ASHE 2020 released today
Weekly earnings decrease in NI
- Median gross weekly earnings for full-time employees in April 2020 decreased by 1% from £535 in 2019 to £529 in 2020; the first annual decrease in weekly earnings since 2014 and the largest decrease on record.
- UK weekly earnings increased by 0.1% to £586. NI has the second lowest earnings of the UK regions, with weekly earnings £57 below the UK average.
- Real weekly earnings in NI decreased by 2.0% returning real earnings close to 2010 levels while real UK weekly earnings increased by 0.9% over the year.
Decrease in private sector earnings larger than decrease in public sector
- The decrease in weekly earnings over the year was driven by decreases in the private sector (3.2%). Decreases in pay were experienced across the spectrum for private sector workers, with those at the lowest 10% of the earnings distribution experiencing the largest decrease of 5.7% and those at the top 10% experiencing a 3.5% decrease. Over three-quarters of employees with the lowest 10% of earnings received furlough pay at a reduced rate in the survey period.
- Weekly earnings in the public sector decreased at a lower rate (0.9%). Public sector earnings remain above earnings in the private sector (34% higher, £619 compared to £463).
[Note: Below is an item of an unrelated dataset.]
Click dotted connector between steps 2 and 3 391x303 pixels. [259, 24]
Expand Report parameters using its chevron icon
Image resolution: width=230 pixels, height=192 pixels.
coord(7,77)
- Some of the difference between earnings in the public and private sector is due to differences in the composition of the workforces. Many of the lowest paid occupations exist primarily in the private sector, while there is a larger proportion of professional occupations in the public sector. Furthermore, approximately a quarter of private sector employees in the ASHE sample were furloughed on reduced rates of pay during the survey period, compared to less than 1% of public sector employees.
NI had highest percentage of Low Paid jobs of all the UK regions
- Approximately a fifth of all jobs in NI were ‘low-paid’ (based on OECD measure of low pay). This is the lowest proportion in NI in 20 years but is the highest proportion of the 12 UK regions.
- The proportion of jobs below the National Minimum and National Living Wage increased from 1% in 2019 to 10% in 2020. More than 90% of employee jobs below this level were on furlough rates of pay during the survey period.
Eleventh year when the gender pay gap in NI has been zero or in favour of full-time females
- This is the eleventh year when the gender pay gap in NI has been zero or in favour of full-time females. Median hourly earnings (excluding overtime) for full-time females (£13.28) was 3.6% greater than those for full-time males (£12.82).
- NI remains the only region in the UK where full-time females earn more per hour on average than full-time males. In the UK as a whole full-time females earned 7.4% less than full-time males per hour.
- The gender pay gap in NI is driven by a larger proportion of full-time females working in higher paid occupations than males, and a larger proportion of full-time females than males working in the public sector. When all employees (full-time and part-time employees) are considered, the gender pay gap is reversed, and males earn more on average than females. This is because a greater proportion of females than males are in part-time work, where average pay is lower across all the occupation groups.
Annual earnings increase over the year
- Median annual earnings increased by 3.2% for all full-time employees in NI over the year to £28,000, but remained lower than the UK median of £31,000. The highest 10% of earners earned approximately £52,000 and above.